The move escalates a political war over an issue that has divided the two parties and played out in the 2022 midterm elections.

The two-page resolution was led by Sen. Bill Cassidy of Louisiana, the ranking member of the Health, Education, Labor and Pensions Committee, alongside Sens. John Cornyn of Texas and Joni Ernst of Iowa, and 35 GOP co-sponsors, an advisory said.

“Where is the relief for the man who skipped college but is paying off his work truck, or the woman who paid off her loans and is now struggling to afford her mortgage?” Cassidy said. “This resolution prevents these Americans, whose debts look different from the favored group the Biden administration has selected, from picking up the bill for this irresponsible and unfair policy.”

The proposal was brought under the Congressional Review Act, which creates a fast-track process for Congress to overturn rules issued by federal agencies within a certain period of time. It is not subject to a Senate filibuster and can pass with a simple majority.

Republicans have a slim majority in the House while Democrats hold a 51-49 majority in the Senate. But if the measure passes, Biden could veto it, requiring Congress to find two-thirds to override him.

Biden's executive action — which is backed by Senate Majority Leader Chuck Schumer of New York and other Democrats — would allow for up to $10,000 in student debt cancellation for federal borrowers making under $125,000 in individual income (or couples who file taxes jointly and earn less than $250,000 annually), and as much as $20,000 for those who receive Pell Grants. The proposal is expected to cost $400 billion, according to the nonpartisan Congressional Budget Office.
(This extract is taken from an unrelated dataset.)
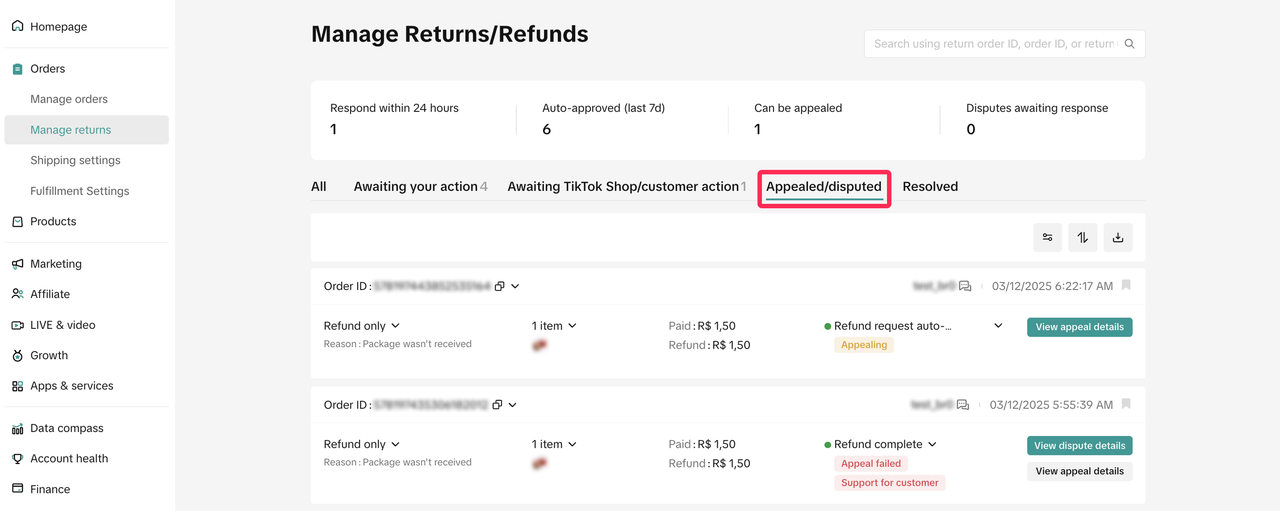Expand Refund request auto-approved status chevron

click(x=998, y=326)

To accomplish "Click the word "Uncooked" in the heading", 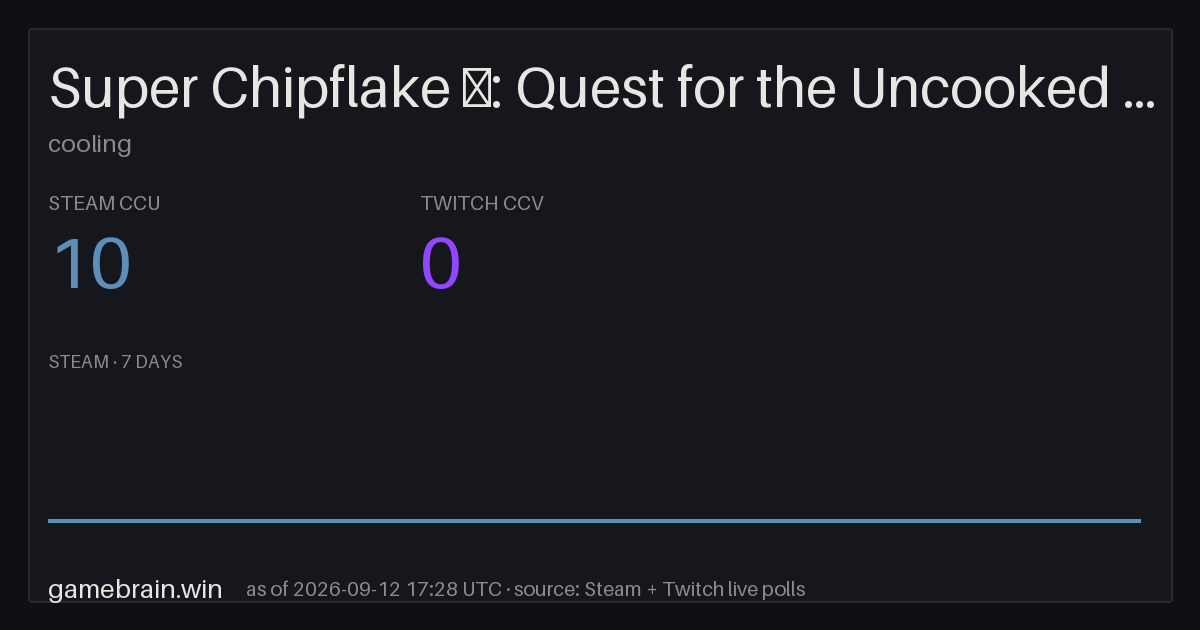I will tap(980, 89).
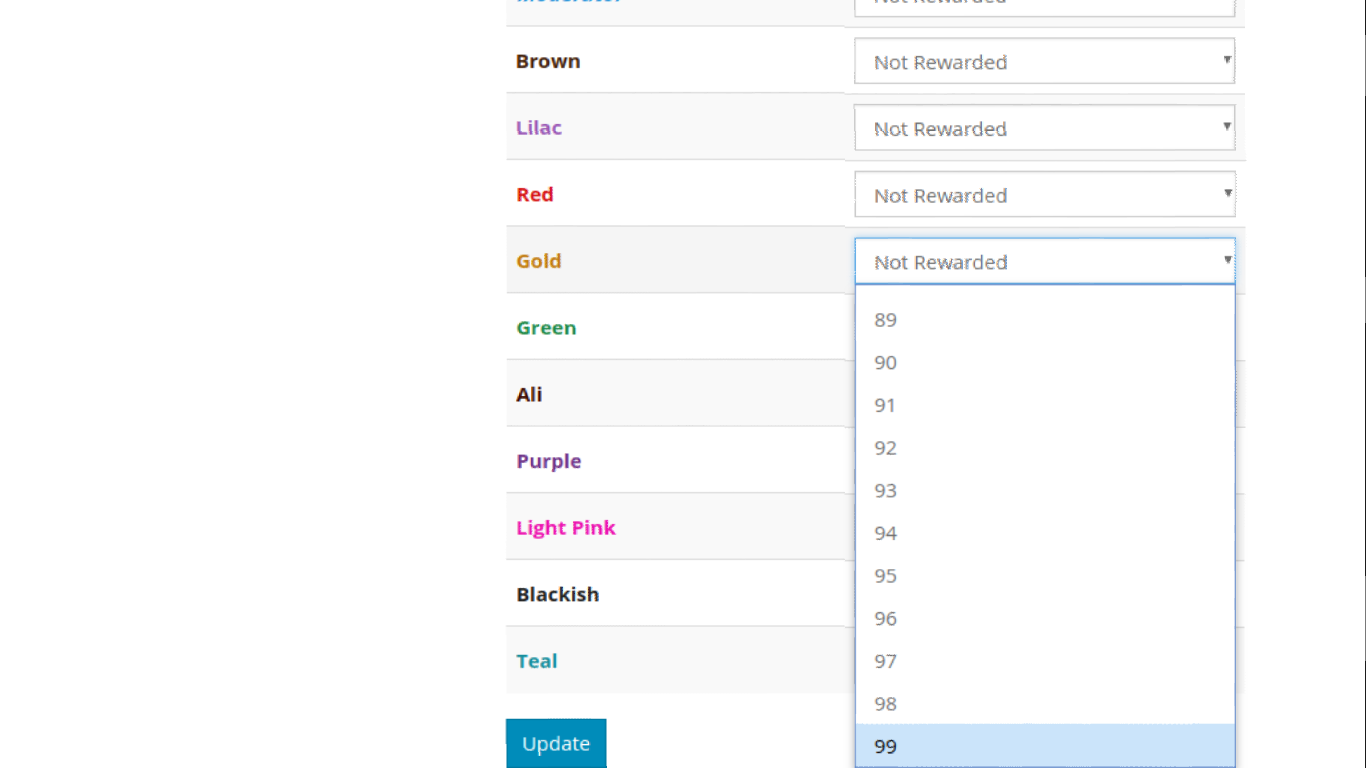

“Republicans are showing us just how callous and uncaring they can be to families trying to make ends meet,” Schumer tweeted last week in anticipation of this resolution. “We will continue to fight this cruel Republican attempt to end student debt relief with everything we have.”

Biden's student debt plan divided voters in the 2022 election, with 50% approving and 47% disapproving, according to NBC News exit polls of national races. The plan is also facing a challenge in the Supreme Court.